DELAPORTE Chloé, « Le “film d’auteur”, un cinéma de genre ? », séminaire de l’IRCAV et du Labex ICCA « Cinémas de genre : formes, usages, étiquetages » (coord. Mélanie Boissonneau, Quentin Mazel & Thomas Pillard), Paris (France), 9 mars 2018

D’usage courant au sein de nombreuses communautés interprétatives (constituées de spectateurs ordinaires comme de professionnels et/ou de critiques), les expressions « film d’auteur » et « cinéma d’auteur » semblent construites et mobilisées dans ce qu’elles signifieraient d’opposé et de contraire aux « film de genre » et « cinéma de genre ». Je propose dans cette communication de faire l’hypothèse que la catégorie « film d’auteur » procède en fait des mêmes processus socio-sémiotiques de labellisation que d’autres catégories génériques plus traditionnellement conçues comme « genres » (telles la comédie, le drame, le western, la science-fiction, etc.), et ainsi d’envisager l’étiquette « film d’auteur » comme un genre filmique à part entière.
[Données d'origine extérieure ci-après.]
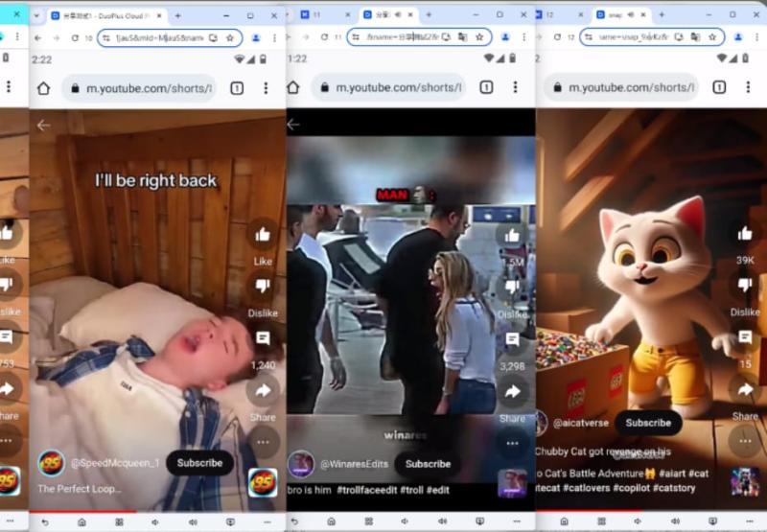Image resolution: width=767 pixels, height=532 pixels.
Task: Open three-dot menu in the left phone browser
Action: 267,88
Il sera nécessaire, dans un premier temps introductif, de poser les jalons épistémologiques d’une appréhension radicalement pragmatique du genre, au sens peircéen du terme, afin de délimiter un cadre théorique permettant d’aborder les genres/les films comme des construits sociaux et non des formes ontologiques. Il s’agira ensuite, dans un deuxième temps, d’argumenter cette posture paradigmatique au moyen d’une observation sociologique des usages génériques contemporains de la catégorie « film d’auteur », afin de montrer que l’expression « fait genre » au sein de différents territoires communicationnels.